Maybe I did die and was somehow revived. Given that second chance so many dream of that I certainly didn’t deserve but have found myself here anyway. Maybe I did die. I sit on the floor in the hallway and there is a mirror down there. What looks back at me is something monstrous, irreverent, and dangerous. She looks like me and she doesn’t look like me. Grey, blotchy skin. A tangled mop of thick, wild, black hair. Her eyes glow from the depth of a pool of shadow on her angular, bony face. They’re a misty, shifting chameleon of grey, green, hazel. Just like mine. The lightbulbs above her flicker as she stretches out, her bones crack! like poppers as she stretches. I wonder what all this means—she follows me everywhere. When the lightbulb flashes once more she vanishes, like a whiff of smoke. But I meet her again only moments later. She clambers after me in jerky, disjointed movements and snarls angrily when I ignore her and throws all my shit around when I’m trying to sleep. She loves attention. She can’t get enough of it. She just wants to be heard. This creature is undaunted by the awful absurdity of life. She is certainly not about to apologize for existing, rather she is shameless in how she bends and distorts the Nature of Things for her own amusement. Why ever would she fear something like a person? What out there exists that could send this thing into retreat? What could be done to her that could ever take from her?

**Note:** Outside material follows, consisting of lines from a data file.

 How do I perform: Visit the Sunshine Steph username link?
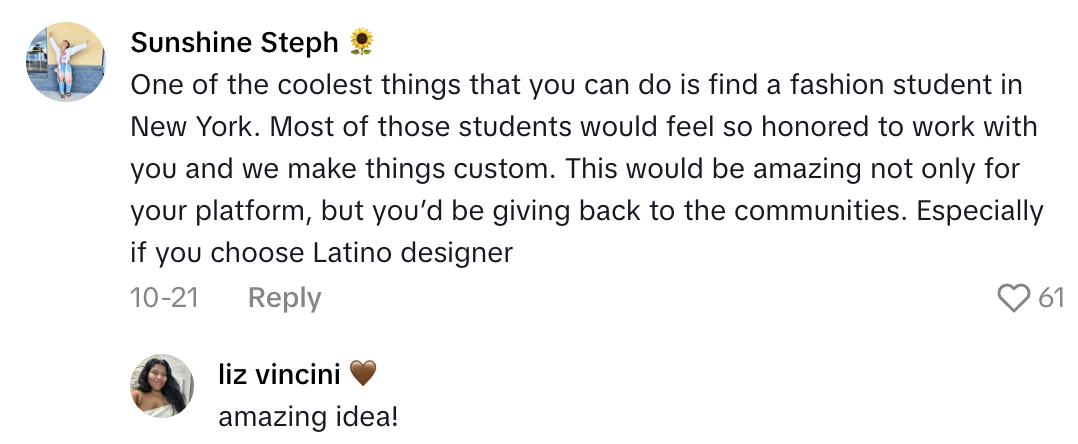point(236,43)
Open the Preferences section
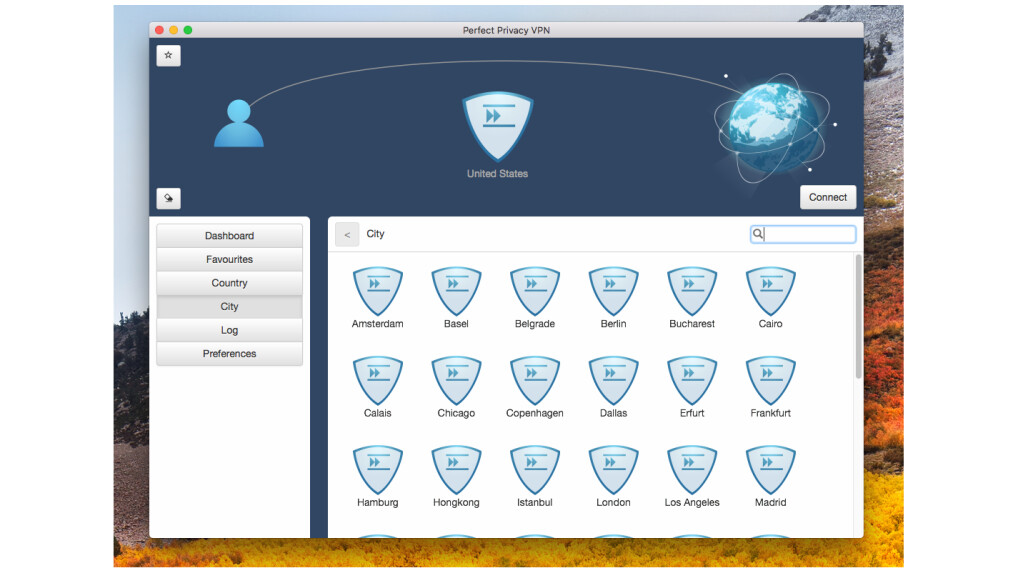 229,354
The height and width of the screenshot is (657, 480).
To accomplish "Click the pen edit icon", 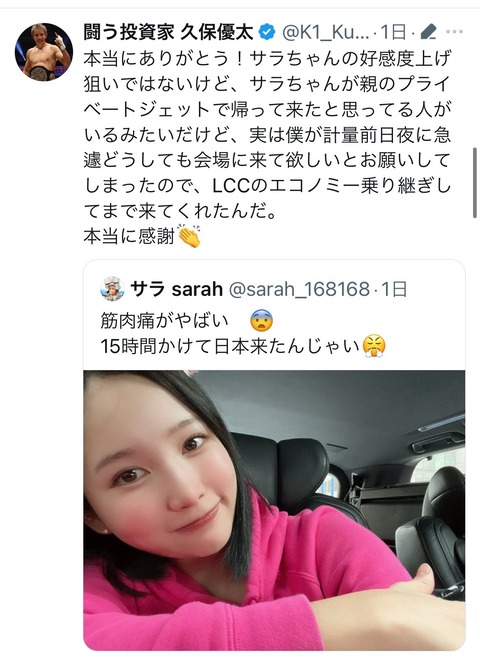I will (428, 32).
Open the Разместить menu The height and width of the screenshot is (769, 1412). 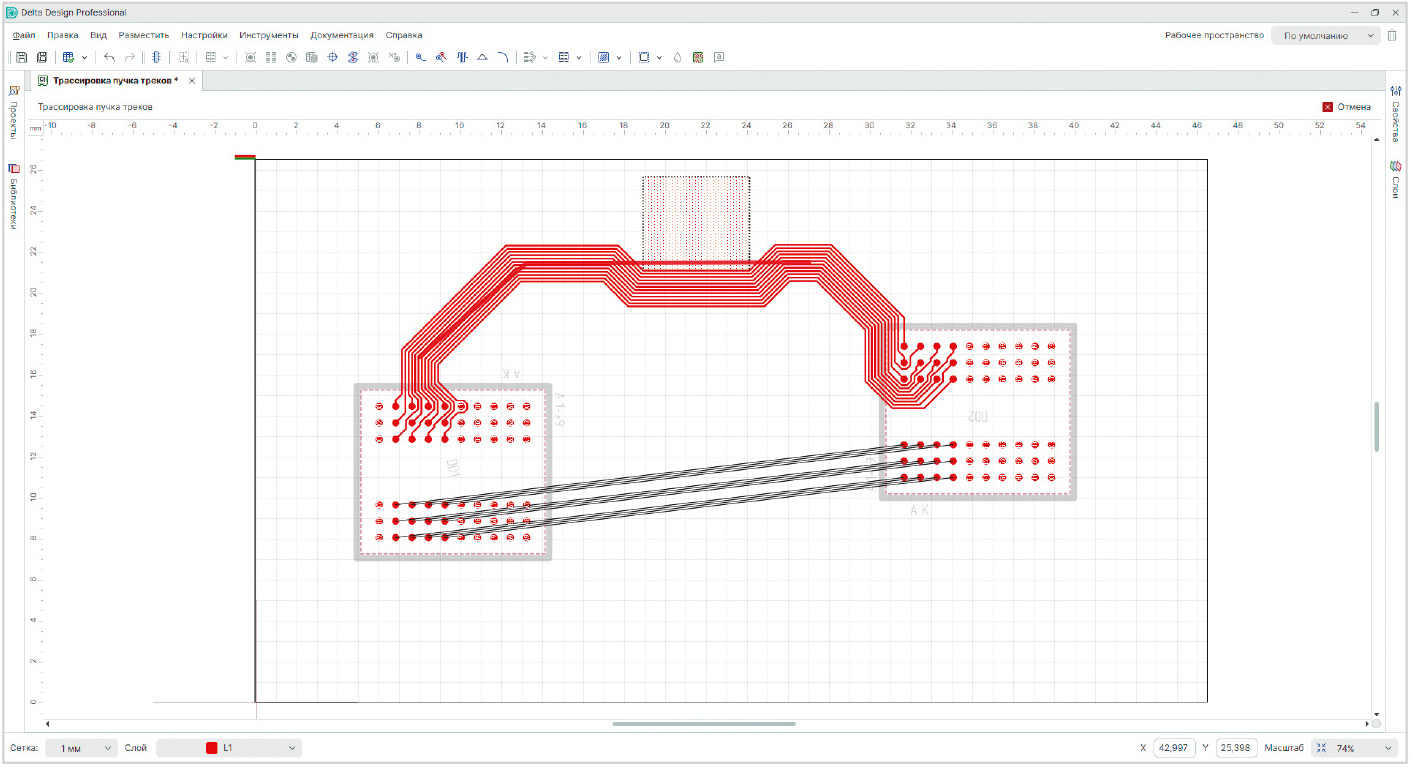143,35
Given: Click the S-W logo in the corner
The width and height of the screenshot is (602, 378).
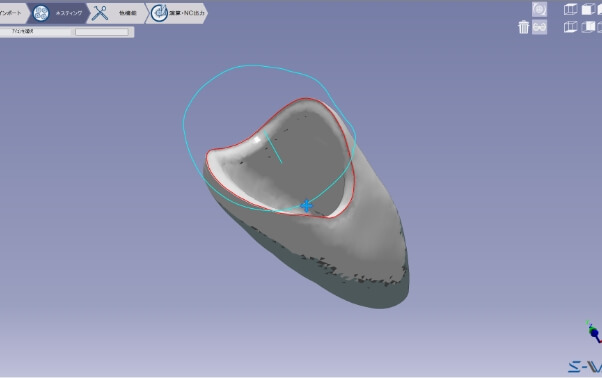Looking at the screenshot, I should pyautogui.click(x=585, y=367).
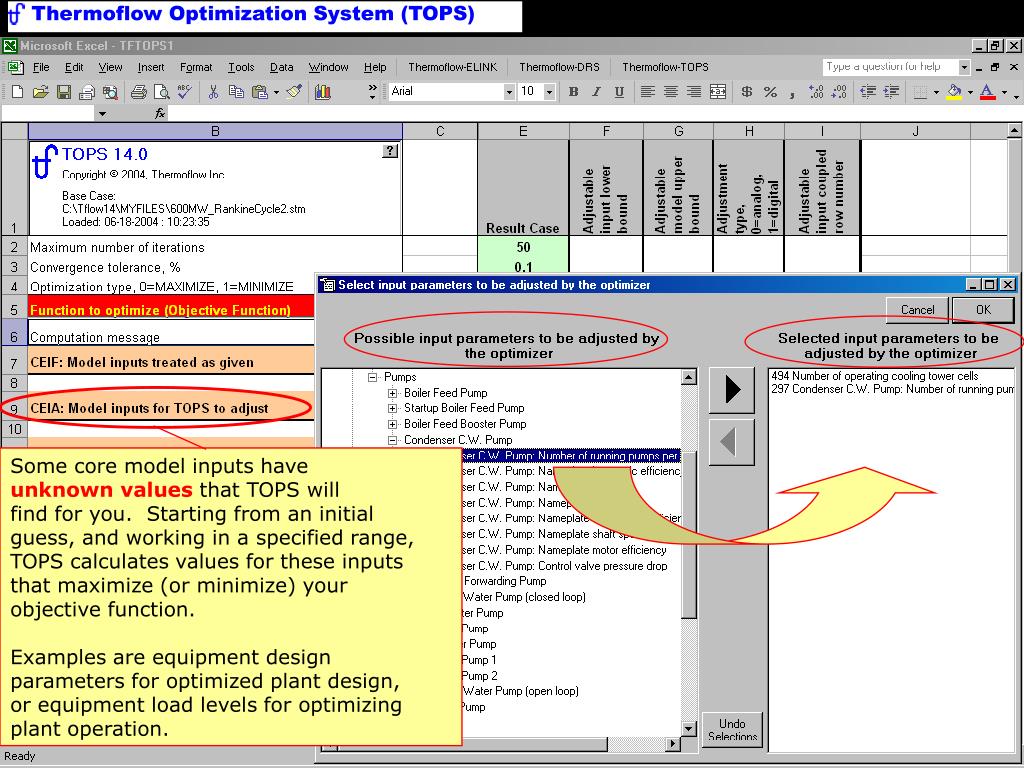Toggle Italic formatting
This screenshot has height=768, width=1024.
[x=596, y=92]
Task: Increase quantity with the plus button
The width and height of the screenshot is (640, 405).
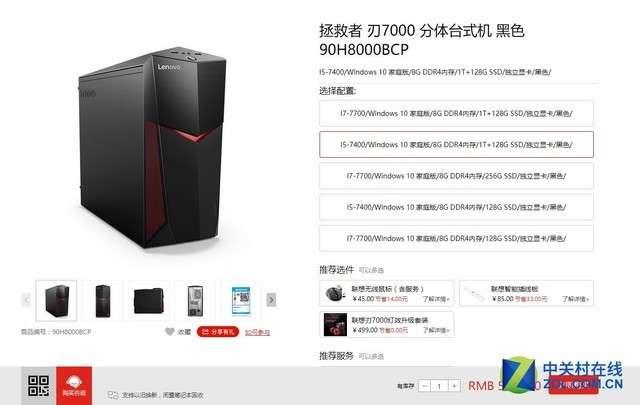Action: click(454, 386)
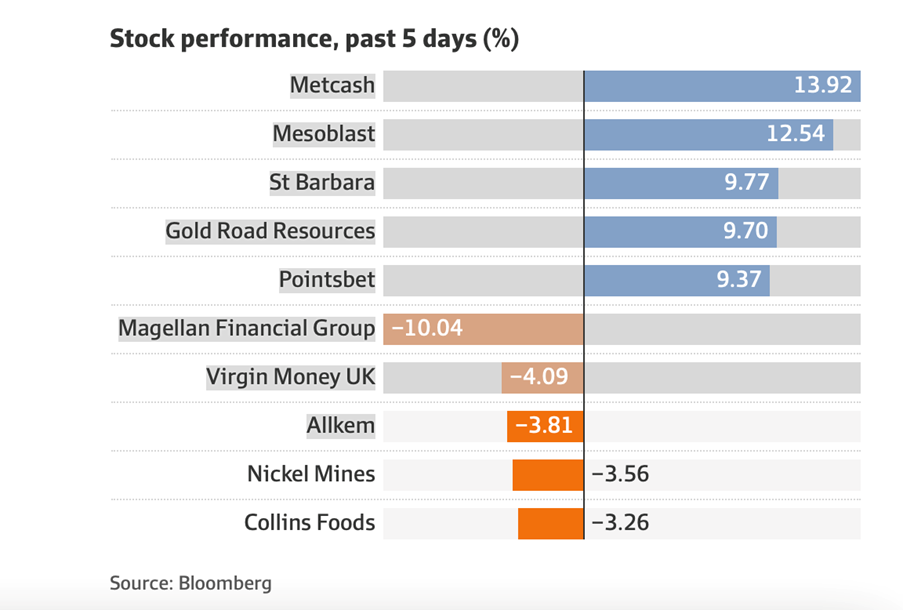The width and height of the screenshot is (903, 610).
Task: Click the Pointsbet label
Action: coord(327,280)
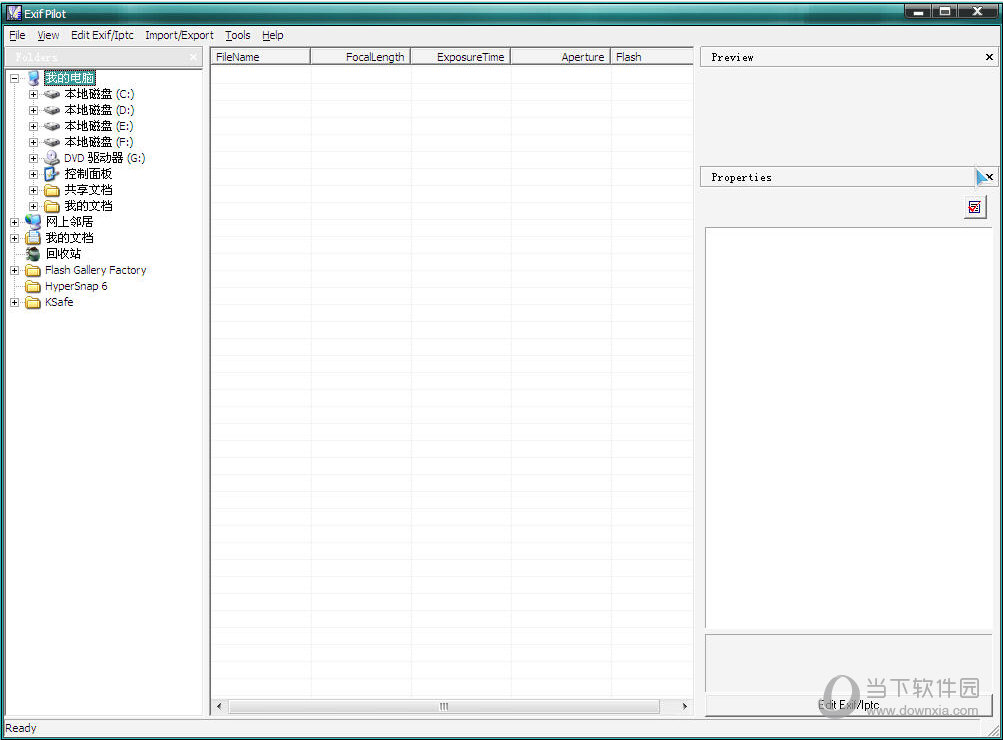The image size is (1003, 740).
Task: Click the horizontal scrollbar right arrow
Action: coord(685,706)
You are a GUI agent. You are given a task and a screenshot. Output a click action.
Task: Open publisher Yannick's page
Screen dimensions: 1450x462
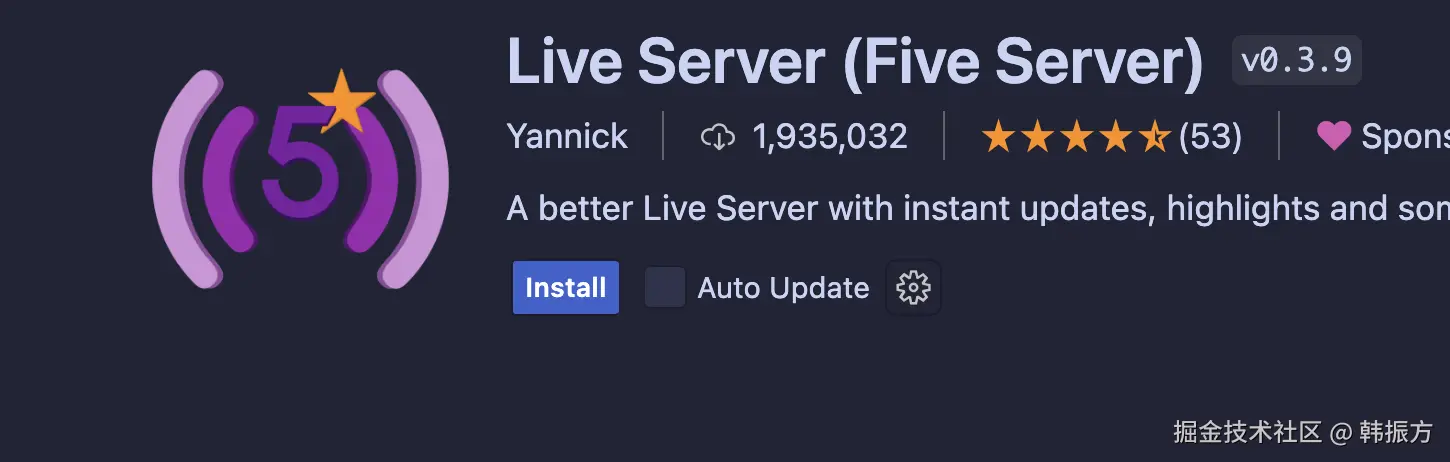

It is not our fault that we got slapped with depression and anxiety. And though there are medical solutions in the forms of medication, therapy, ECT, ketamine, ect— it may ultimately be beyond our means to guarantee that we will one day be free of them. We have suffered deeply and in all likelihood, will continue to do so. That being said— I implore you to not be afraid to try and find meaning. And I beg you to not be afraid to try and be happy. I know how the wheel works and I know that it will turn again. The bell jar will fall again. I am reminding myself, over and over and over again—that happiness and meaning are worth chasing with every goddamn inch of strength I have within me—even if I am able to taste its sweetness for only a moment, before I plummet again. It is still worth it. Because I will live in spite of these illnesses. I will live if it is the last goddamn thing I do.